Auch mit dieser Einschätzung zeigt der neue alte Premierminister durchaus ein hohes Maß an Realismus. Die »Palästinenserführungen« in Ramallah und Gaza haben wieder und wieder deutlich gemacht, für einen Frieden mit dem jüdischen Staat nicht bereit zu sein, inzwischen unterminiert auch die EU mit ihren Plänen für die C-Gebiete offen die Abkommen von Oslo, die vertragliche Basis überhaupt für Friedensgespräche.

So staatsmännisch der Likud-Politiker sich indes gibt, ist er doch kein unbeschriebenes Blatt. Hat er sich in der Vergangenheit verdient um Israel gemacht, werden besonders seine letzten Amtszeiten überschattet von Korruptionsaffären, deren juristische Bearbeitung noch eine Weile dauern dürfte. Daß der Ministerpräsident Probleme damit zu haben scheint, private und öffentliche Interessen zu trennen, läßt an ihm zweifeln.

Kernkompetenz: Sohn

Während Benjamin Netanjahu sich anschickt, der nächste israelische Ministerpräsident zu werden, macht auch Yair Netanjahu wieder Schlagzeilen, dessen größte Leistung in seinem bisherigen Leben darin besteht, der Sohn seines Vaters zu sein. Und so würde wohl auch diesmal kaum jemand Notiz von Yair Netanjahu nehmen, ginge es in seinen jüngsten Äußerungen nicht einmal mehr um Benjamin Netanjahu.

Dem Likud-Politiker werden in fünf Fällen Bestechlichkeit und Vorteilsnahme vorgeworfen, nach langen Ermittlungen wurde Ende 2019 gegen ihn schließlich Anklage erhoben und im Frühjahr 2020 der Prozeß wegen Korruption eröffnet, der das zuständige Bezirksgericht in Jerusalem und den Angeklagten noch Jahre beschäftigen könnte. Im Rechtsstaat Israel steht auch ein Ministerpräsident nicht über dem Gesetz.

Das hat Benjamin Netanjahu, der sich freilich vom Amt erhofft, Einfluß auf »sein« Verfahren nehmen zu können, gelernt, Yair Netanjahu dagegen hat das für Demokratien basale Prinzip der Gewaltenteilung offenbar noch immer nicht begriffen: In einem Rundfunkgespräch beließ er es nicht bei Vorwürfen gegen die israelische Justiz, sondern forderte für Ermittler und Kläger im Prozeß seines Vaters die Todesstrafe.

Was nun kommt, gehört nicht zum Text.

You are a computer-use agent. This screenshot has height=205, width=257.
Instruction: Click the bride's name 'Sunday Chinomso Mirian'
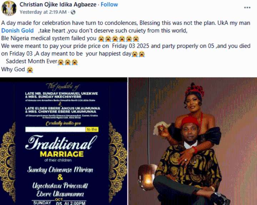coord(60,170)
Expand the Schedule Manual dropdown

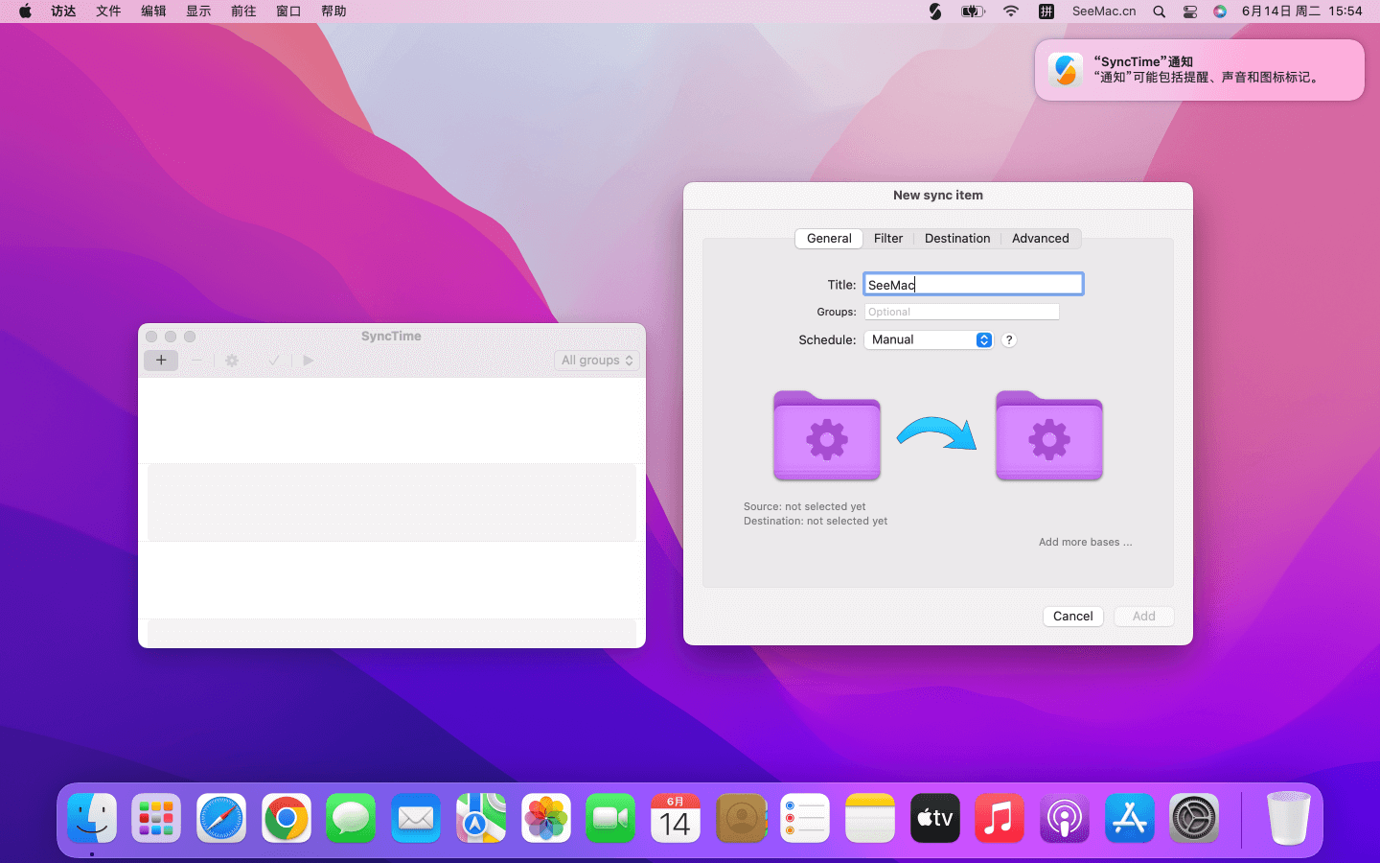point(928,340)
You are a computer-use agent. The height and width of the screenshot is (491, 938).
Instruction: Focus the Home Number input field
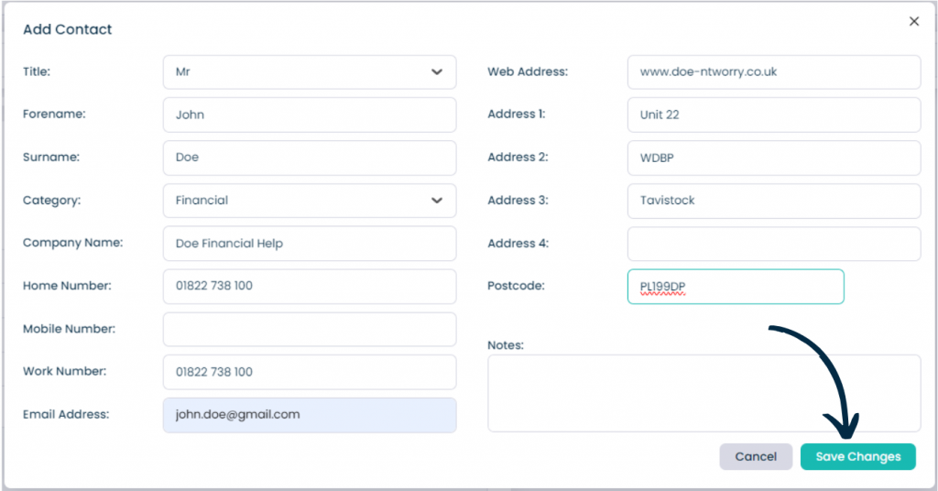[x=310, y=287]
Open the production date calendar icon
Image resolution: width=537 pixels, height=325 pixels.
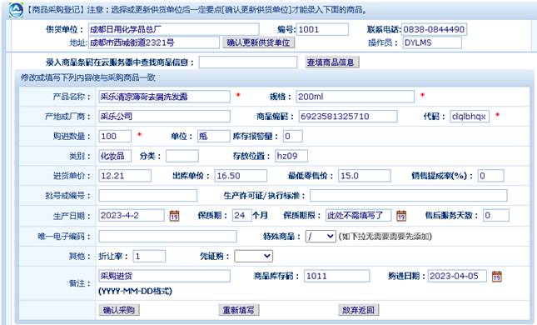point(174,216)
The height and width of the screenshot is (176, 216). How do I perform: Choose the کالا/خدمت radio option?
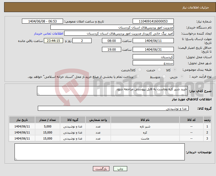(x=140, y=70)
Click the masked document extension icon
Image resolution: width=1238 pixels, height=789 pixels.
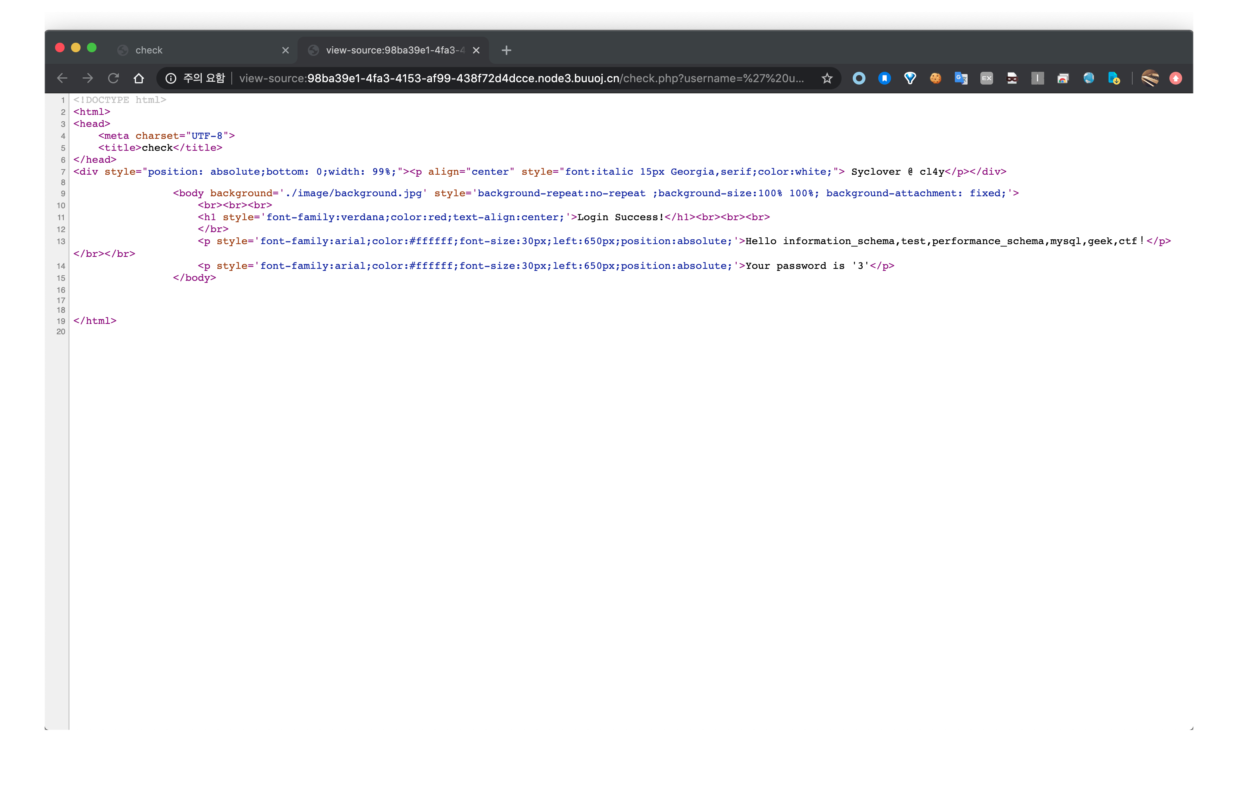pos(1012,78)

Zwar war auch Benjamin Netanjahu – selbst als amtierender Ministerpräsident – nicht eben zurückhaltend mit der Justiz umgegangen und ihr durchaus etwa »Verrat« vorgehalten. Davor allerdings, für seine Ankläger die Todesstrafe zu fordern, bewahrte Benjamin Netanjahu seine Vernunft dann doch noch. Daß er jetzt einerseits von Meinungsfreiheit spricht, aber seinem Sohn nicht zustimmt, spricht nicht gegen ihn.